図2に示されるフィーダ130が射出部12に設けられ、フィーダ130は、ねじ63を射出路131に送る。
【0023】
次に、ねじ打機10の使用例を説明する。圧縮空気が蓄圧室19に供給される。プッシュレバー62が相手材W1から離間しているか、または、トリガ59に対する操作力が解除されていると、トリガバルブ53は初期状態にある。スライダ31は、スピンドル27内で減速機40に最も近い位置で停止している。スライダ31は第1ピストン41に接触して停止している。このように、スライダ31、第1ピストン41、第2ピストン43及びドライバ14は、上死点で停止している。また、空気室24から空気室32に圧縮空気は供給されず、エアモータ13の回転軸34は停止している。
【0024】
次に、作業者がプッシュレバー62を相手材W1に押し付け、かつ、トリガ59に操作力を付加すると、スリーブバルブ48上の空気圧がスプリング52の付勢力を上回ることで、スリーブバルブ48が作動する。このため、第1ピストン41は、蓄圧室19の圧縮空気で減速機40から離間する向きで作動する。このようにして、第1ピストン41はスライダ31から離間する。
【0025】
さらに、シリンダ22の内部の圧縮空気は、通路33を介してエアモータ13に供給され、回転軸34が回転する。このため、第2ピストン43及びドライバ14が回転する。なお、エアモータ13に供給された圧縮空気は、通路39を介して第1排出通路21へ流れる。
【0026】
そして、第1ピストン41と共に第2ピストン43及びスライダ31が中心線A1に沿って直線状に作動する。このようにして、ドライバ14が回転し、かつ、中心線A1に沿って直線状に作動することで、ねじ63を相手材W1に押し付け、かつ、ねじ63を締め付ける。
【0027】
ねじ63の締め付けが完了した後に、作業者がトリガ59に対する操作力を解除すると、トリガバルブ53は初期状態に戻り、第1ピストン41は、第2ピストン43と共にエアモータ13に近づくように上昇する。そして、スライダ31がスピンドル27で減速機40に接触すると、スライダ31及び第2ピストン43は、上死点で停止する。
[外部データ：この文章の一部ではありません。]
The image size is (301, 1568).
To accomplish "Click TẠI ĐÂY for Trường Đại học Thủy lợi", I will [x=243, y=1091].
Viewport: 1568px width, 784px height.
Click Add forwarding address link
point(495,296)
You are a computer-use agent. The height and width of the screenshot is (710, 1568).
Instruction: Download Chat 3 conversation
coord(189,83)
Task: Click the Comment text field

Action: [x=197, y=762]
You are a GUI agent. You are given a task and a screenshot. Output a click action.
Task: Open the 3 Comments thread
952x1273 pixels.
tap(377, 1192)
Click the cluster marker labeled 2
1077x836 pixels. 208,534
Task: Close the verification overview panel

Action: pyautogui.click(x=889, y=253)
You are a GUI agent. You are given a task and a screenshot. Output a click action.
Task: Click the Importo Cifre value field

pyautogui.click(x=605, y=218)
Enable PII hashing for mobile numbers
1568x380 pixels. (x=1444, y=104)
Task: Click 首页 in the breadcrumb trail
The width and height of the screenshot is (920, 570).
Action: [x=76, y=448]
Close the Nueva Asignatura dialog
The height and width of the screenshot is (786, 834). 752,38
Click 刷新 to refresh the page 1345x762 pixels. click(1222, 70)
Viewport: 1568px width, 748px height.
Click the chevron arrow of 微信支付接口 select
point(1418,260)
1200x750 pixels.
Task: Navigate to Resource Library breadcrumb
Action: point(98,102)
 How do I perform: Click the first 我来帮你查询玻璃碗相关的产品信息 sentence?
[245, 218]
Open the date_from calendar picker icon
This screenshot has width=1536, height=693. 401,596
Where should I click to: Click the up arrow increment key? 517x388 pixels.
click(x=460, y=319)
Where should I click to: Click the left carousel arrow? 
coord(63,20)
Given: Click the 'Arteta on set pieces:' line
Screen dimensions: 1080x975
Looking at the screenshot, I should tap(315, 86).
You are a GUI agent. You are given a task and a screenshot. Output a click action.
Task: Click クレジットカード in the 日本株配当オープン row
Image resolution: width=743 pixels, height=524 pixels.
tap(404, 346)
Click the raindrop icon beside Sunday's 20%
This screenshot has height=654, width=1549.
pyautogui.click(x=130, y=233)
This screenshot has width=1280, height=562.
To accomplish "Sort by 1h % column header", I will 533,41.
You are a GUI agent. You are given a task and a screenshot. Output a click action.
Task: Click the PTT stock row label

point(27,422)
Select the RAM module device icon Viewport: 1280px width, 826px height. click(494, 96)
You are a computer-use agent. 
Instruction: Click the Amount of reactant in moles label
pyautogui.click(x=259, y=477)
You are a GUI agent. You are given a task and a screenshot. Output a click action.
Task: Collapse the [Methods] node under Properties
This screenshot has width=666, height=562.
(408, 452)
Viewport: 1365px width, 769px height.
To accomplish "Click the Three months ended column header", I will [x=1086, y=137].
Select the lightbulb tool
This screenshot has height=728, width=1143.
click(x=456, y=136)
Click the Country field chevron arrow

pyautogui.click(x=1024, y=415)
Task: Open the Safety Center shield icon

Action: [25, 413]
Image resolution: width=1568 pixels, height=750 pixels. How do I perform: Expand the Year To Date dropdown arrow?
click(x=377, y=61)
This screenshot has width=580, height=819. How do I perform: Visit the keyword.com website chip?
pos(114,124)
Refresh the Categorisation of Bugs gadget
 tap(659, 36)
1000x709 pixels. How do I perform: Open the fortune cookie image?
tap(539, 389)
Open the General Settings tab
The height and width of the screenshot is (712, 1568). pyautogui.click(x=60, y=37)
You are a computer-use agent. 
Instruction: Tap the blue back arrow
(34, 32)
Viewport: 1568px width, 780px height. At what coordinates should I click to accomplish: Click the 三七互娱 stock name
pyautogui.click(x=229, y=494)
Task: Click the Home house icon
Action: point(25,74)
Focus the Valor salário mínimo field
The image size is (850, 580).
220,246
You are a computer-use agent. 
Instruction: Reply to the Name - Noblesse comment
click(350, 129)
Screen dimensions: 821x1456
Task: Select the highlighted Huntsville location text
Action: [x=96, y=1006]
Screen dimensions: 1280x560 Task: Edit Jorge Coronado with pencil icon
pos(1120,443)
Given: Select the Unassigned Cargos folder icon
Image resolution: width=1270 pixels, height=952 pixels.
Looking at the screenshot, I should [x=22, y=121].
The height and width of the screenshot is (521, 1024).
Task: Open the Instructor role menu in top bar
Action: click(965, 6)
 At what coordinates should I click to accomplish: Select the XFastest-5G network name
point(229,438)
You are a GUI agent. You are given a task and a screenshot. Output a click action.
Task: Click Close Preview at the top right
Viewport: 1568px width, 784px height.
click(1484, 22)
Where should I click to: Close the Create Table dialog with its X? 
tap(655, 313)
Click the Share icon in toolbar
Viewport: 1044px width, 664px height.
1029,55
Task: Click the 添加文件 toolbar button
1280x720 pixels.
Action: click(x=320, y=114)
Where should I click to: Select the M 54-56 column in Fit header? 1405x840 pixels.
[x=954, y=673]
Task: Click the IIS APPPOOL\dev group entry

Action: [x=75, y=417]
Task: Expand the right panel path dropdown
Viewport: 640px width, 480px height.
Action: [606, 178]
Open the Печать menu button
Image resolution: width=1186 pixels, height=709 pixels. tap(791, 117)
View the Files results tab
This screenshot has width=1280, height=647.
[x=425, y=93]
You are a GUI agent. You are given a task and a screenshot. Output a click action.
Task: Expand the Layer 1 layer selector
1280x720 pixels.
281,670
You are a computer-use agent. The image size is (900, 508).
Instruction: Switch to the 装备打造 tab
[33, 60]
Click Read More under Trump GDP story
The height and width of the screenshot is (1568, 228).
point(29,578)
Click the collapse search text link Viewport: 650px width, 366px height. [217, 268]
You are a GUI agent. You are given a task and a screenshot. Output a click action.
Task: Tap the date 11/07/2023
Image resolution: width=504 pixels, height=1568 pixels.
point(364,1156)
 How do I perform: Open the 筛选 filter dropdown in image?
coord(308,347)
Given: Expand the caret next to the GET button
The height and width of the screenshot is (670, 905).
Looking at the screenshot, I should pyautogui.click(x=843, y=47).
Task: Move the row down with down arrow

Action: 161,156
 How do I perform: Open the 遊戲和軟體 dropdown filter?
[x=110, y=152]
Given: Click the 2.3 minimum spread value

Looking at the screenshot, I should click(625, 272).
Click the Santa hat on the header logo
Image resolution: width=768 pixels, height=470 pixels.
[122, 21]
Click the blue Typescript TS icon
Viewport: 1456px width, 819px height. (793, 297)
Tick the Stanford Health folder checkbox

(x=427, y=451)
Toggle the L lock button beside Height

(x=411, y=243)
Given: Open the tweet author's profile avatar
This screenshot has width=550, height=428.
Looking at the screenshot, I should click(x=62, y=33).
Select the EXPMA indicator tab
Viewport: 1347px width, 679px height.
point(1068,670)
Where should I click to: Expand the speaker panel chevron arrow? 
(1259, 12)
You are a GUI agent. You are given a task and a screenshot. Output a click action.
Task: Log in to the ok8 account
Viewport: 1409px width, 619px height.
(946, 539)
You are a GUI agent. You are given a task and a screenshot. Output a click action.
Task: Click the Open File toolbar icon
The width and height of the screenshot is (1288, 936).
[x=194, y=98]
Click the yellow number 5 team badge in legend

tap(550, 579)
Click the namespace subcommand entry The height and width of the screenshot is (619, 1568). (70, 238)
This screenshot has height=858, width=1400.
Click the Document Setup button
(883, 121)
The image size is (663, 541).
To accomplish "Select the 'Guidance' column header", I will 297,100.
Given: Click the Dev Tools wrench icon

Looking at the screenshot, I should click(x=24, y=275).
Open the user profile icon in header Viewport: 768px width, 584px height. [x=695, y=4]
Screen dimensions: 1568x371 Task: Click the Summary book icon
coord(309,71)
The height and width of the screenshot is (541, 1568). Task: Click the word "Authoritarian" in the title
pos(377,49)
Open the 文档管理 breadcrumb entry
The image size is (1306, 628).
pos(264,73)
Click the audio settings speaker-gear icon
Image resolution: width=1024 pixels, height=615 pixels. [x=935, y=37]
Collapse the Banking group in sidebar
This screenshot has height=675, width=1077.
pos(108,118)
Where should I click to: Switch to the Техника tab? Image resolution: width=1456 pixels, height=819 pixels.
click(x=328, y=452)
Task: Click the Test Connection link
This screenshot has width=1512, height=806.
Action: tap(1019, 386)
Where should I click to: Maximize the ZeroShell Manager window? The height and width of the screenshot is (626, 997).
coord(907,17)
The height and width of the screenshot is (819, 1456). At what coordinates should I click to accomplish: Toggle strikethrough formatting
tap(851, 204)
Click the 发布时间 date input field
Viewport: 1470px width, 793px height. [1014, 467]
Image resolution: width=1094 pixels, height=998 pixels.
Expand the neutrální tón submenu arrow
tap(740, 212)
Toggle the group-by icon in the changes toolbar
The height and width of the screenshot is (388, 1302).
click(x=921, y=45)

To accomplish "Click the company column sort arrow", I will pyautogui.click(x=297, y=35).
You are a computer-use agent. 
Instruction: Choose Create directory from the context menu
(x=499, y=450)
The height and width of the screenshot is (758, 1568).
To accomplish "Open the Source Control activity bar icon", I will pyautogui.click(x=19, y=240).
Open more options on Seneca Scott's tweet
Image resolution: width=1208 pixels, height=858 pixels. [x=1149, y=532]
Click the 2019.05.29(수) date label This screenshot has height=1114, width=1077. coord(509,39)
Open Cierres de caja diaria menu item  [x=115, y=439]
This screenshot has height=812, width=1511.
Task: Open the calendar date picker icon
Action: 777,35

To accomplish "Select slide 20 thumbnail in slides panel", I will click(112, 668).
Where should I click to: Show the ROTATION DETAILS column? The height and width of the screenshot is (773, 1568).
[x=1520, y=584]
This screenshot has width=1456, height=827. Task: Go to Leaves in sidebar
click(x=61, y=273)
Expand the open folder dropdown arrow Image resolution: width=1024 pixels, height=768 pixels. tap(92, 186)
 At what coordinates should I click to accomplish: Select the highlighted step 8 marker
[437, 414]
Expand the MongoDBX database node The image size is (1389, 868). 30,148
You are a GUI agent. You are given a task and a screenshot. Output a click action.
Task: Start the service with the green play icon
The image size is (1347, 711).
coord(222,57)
また、第1ピストン41は、上死点で停止する。
【0028】
次に、エアホース121を介して蓄圧室19に圧縮空気を供給する経路の構造を、
図2及び
図5を参照して説明する。
図2に示されるように、ハンドル17は、本体部16に対して所定方向、具体的には、中心線A1(
図3参照)に交差する方向に突出している。ハンドル17は、本体部16とは反対の後端部に大径部65を有する。大径部65の外径は、ハンドル17における作業者が手で握る部位の外径よりも大きい。
【0029】
第1キャップ(第1部材)66が、ハンドル17の後端部の大径部65に対して固定されている。圧力調整バルブ71が、第1キャップ66及び大径部65に設けられている。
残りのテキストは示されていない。